- Coat of arms
- Ocampo Location in Guanajuato Ocampo Ocampo (Mexico)
- Country: Mexico
- State: Guanajuato
- Demonym: (in Spanish)
- Time zone: UTC−6 (CST)

= Ocampo, Guanajuato =

Municipality in Guanajuato, Mexico

Ocampo is a city (and municipality) located in the northwest region of the Mexican state of Guanajuato. The municipality has an area of 1,019.49 square kilometres (3.7% of the surface of the state) and is bordered and to the south and east by San Felipe, to the north by the state of San Luis Potosí, to the west by the state of Jalisco. The municipality had a population of 23,500 inhabitants according to the 2010 census.

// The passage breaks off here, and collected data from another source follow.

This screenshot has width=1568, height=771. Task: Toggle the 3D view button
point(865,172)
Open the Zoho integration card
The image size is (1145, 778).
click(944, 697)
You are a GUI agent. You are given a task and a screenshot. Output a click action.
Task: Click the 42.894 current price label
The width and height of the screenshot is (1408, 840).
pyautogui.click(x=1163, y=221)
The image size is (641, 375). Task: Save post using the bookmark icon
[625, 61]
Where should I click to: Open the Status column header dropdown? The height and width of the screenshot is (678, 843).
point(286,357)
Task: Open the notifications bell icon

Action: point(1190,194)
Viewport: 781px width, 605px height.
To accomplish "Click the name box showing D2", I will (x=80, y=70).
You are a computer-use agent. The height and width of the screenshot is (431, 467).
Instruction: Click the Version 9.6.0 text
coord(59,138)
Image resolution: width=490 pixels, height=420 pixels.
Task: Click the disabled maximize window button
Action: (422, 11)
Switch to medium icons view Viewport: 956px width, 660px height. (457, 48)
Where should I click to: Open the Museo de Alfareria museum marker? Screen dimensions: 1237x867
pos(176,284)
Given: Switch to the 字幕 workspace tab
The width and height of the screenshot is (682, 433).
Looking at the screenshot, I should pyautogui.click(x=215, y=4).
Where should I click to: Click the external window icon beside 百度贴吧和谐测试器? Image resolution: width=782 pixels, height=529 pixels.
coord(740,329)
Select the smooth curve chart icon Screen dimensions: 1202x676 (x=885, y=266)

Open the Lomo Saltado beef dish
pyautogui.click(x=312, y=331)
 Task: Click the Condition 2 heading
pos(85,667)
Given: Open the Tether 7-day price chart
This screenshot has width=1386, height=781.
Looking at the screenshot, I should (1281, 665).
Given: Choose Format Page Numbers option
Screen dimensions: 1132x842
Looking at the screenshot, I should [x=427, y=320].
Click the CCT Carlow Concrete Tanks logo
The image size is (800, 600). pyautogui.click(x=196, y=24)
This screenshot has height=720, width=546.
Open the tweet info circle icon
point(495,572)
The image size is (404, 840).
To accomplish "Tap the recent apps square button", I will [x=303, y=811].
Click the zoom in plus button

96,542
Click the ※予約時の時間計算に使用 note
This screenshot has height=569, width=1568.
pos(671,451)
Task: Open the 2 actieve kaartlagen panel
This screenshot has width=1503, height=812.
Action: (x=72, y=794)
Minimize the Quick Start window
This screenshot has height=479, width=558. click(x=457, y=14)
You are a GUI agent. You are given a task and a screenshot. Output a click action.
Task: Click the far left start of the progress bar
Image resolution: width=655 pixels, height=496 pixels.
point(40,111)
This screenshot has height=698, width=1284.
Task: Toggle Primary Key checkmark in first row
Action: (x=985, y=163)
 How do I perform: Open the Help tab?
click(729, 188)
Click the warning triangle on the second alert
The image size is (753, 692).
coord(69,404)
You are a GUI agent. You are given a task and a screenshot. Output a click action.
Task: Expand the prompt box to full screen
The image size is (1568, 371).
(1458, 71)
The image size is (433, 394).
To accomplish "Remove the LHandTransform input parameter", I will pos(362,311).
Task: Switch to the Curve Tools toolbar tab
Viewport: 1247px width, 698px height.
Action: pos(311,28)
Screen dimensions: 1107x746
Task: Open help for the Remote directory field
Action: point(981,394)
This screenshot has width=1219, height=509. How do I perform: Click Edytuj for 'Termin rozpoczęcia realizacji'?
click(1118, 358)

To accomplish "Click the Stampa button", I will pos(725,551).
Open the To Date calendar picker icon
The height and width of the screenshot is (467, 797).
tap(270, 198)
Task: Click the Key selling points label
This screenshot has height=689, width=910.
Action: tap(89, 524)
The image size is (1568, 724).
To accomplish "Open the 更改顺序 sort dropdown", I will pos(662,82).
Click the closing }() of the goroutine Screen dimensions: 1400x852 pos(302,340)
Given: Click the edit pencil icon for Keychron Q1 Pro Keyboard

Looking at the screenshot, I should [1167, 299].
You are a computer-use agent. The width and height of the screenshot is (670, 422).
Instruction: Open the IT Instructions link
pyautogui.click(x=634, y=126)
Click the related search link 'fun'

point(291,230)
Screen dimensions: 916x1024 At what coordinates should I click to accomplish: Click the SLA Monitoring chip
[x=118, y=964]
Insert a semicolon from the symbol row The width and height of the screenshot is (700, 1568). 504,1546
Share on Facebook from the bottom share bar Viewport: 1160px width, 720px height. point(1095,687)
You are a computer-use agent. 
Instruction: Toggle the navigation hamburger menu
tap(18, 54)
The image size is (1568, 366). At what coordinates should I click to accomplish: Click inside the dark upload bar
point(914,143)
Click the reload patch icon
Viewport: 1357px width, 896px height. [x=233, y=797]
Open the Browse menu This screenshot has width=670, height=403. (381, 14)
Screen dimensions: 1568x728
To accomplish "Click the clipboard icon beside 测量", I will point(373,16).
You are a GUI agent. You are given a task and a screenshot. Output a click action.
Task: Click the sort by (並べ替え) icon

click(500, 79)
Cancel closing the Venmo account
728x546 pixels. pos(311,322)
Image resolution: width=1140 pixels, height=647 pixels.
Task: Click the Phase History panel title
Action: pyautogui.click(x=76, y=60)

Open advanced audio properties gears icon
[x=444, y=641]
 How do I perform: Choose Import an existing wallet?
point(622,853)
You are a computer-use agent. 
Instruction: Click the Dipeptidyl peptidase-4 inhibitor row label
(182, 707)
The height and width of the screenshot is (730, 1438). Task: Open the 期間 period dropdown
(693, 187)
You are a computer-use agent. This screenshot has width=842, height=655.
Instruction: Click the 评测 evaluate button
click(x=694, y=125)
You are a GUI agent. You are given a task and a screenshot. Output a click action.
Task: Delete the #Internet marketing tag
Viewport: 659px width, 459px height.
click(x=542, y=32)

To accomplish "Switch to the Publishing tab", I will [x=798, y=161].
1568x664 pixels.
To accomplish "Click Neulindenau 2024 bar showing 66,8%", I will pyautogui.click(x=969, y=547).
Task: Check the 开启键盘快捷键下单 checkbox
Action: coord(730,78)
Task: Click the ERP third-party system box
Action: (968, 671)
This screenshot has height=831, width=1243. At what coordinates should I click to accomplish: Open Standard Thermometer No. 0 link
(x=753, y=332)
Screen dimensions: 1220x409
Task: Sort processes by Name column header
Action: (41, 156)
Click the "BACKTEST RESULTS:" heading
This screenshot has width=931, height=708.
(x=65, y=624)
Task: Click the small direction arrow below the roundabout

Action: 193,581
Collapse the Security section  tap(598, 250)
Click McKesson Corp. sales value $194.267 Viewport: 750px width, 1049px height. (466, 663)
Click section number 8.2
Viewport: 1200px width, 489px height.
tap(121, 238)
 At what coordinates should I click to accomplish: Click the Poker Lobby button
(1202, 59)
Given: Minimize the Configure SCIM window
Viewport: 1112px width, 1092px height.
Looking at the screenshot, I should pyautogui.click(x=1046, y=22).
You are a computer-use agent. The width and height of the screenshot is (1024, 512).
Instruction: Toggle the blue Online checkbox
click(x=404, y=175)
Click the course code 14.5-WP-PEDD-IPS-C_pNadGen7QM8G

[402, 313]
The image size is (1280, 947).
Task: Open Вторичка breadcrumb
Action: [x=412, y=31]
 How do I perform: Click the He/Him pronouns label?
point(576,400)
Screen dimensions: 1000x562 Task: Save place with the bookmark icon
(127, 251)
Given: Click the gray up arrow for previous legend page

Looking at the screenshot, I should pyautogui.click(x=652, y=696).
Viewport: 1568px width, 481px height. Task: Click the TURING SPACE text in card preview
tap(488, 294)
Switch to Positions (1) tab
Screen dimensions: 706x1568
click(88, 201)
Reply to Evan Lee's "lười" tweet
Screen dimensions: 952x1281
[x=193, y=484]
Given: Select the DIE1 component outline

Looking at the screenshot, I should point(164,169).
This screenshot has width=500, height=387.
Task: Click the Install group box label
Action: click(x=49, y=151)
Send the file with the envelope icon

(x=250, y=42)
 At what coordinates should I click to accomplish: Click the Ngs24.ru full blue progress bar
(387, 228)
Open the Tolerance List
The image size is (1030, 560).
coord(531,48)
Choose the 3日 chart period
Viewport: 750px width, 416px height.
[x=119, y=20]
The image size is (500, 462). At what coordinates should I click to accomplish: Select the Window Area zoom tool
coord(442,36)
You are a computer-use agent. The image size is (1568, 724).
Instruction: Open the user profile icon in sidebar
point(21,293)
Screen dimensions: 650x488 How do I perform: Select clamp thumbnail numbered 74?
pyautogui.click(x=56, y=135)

The municipality is named after Melchor Ocampo, a 19th-century liberal statesman.

The municipal president of Ocampo and its many smaller outlying communities is Francisco Pedroza

As of 2008, the largest group of immigrants from Ocampo go to Dallas, and the second-largest go to Chicago.

==Climate==

Climate data for Ocampo, Guanajuato (1991–2020 normals, extremes 1924–present)
| Month | Jan | Feb | Mar | Apr | May | Jun | Jul | Aug | Sep | Oct | Nov | Dec | Year |
| Record high °C (°F) | 32 (90) | 33 (91) | 36 (97) | 39 (102) | 39.5 (103.1) | 39 (102) | 38.5 (101.3) | 35.5 (95.9) | 37 (99) | 35 (95) | 33 (91) | 32 (90) | 39.5 (103.1) |
| Mean daily maximum °C (°F) | 23.2 (73.8) | 24.7 (76.5) | 27.1 (80.8) | 28.4 (83.1) | 29.8 (85.6) | 29.0 (84.2) | 27.6 (81.7) | 27.2 (81.0) | 26.2 (79.2) | 25.7 (78.3) | 24.8 (76.6) | 23.9 (75.0) | 26.5 (79.7) |
| Daily mean °C (°F) | 13.2 (55.8) | 14.7 (58.5) | 16.9 (62.4) | 18.5 (65.3) | 20.0 (68.0) | 20.2 (68.4) | 19.2 (66.6) | 19.0 (66.2) | 18.3 (64.9) | 17.0 (62.6) | 15.3 (59.5) | 13.9 (57.0) | 17.2 (63.0) |
| Mean daily minimum °C (°F) | 3.3 (37.9) | 4.7 (40.5) | 6.7 (44.1) | 8.5 (47.3) | 10.3 (50.5) | 11.3 (52.3) | 10.7 (51.3) | 10.7 (51.3) | 10.4 (50.7) | 8.3 (46.9) | 5.8 (42.4) | 3.9 (39.0) | 7.9 (46.2) |
| Record low °C (°F) | −9.5 (14.9) | −6 (21) | −4 (25) | −1.3 (29.7) | 3 (37) | 5.2 (41.4) | 4 (39) | 5 (41) | 1.1 (34.0) | −1 (30) | −8 (18) | −5 (23) | −9.5 (14.9) |
| Average precipitation mm (inches) | 12.4 (0.49) | 17.1 (0.67) | 12.0 (0.47) | 7.9 (0.31) | 34.3 (1.35) | 78.8 (3.10) | 103.9 (4.09) | 73.2 (2.88) | 86.0 (3.39) | 26.5 (1.04) | 11.0 (0.43) | 7.0 (0.28) | 470.1 (18.51) |
| Average rainy days | 2.0 | 1.9 | 1.6 | 1.3 | 4.2 | 8.2 | 9.2 | 7.6 | 8.1 | 4.0 | 1.4 | 1.2 | 50.7 |
Source: Servicio Meteorológico Nacional

==Education==

Fifty schools are located in Ocampo. They include:
- Escuela Primaria 18 de Marzo (La Tinajia area) - In 2008 Jose Juan Salazar, an official from the education department of Ocampo municipality, stated that it was the best school in Ocampo.